Pick the lines holding the string "target" out of the records and copy them.

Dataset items
►

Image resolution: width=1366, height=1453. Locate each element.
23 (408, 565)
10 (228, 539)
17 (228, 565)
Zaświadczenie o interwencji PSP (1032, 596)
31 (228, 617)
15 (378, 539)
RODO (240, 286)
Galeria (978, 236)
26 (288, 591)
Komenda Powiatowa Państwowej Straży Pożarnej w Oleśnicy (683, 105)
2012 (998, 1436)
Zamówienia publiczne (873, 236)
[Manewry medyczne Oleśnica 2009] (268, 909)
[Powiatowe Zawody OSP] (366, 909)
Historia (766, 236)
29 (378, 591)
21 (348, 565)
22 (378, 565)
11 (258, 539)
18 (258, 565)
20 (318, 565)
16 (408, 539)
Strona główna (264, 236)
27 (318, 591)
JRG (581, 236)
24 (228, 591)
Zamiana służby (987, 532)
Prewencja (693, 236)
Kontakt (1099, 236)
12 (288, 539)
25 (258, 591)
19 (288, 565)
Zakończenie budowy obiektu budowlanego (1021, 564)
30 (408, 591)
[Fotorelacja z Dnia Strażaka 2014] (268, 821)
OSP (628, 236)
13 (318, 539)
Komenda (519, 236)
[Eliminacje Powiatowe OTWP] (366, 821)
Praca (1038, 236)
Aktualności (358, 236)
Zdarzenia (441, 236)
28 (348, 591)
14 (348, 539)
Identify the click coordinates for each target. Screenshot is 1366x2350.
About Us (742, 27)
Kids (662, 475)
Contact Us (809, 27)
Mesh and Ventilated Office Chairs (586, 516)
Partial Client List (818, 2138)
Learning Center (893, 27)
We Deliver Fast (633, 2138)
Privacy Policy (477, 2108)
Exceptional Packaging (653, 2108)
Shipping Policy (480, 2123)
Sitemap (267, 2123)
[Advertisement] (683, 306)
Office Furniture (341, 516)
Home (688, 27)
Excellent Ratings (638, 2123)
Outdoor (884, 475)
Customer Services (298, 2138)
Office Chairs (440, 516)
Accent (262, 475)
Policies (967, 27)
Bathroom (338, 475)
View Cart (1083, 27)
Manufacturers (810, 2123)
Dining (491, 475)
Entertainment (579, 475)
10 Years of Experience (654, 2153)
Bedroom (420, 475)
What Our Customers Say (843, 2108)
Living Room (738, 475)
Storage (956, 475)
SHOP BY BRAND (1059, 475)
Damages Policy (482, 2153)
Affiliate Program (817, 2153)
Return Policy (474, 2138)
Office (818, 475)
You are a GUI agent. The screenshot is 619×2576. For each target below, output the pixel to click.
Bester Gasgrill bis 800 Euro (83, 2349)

◄

SOLUTION:
Identify the click coordinates for each target. Screenshot is 1366x2350.
You are a GUI agent. The screenshot is 619×2576. For each target below, output the pixel to click.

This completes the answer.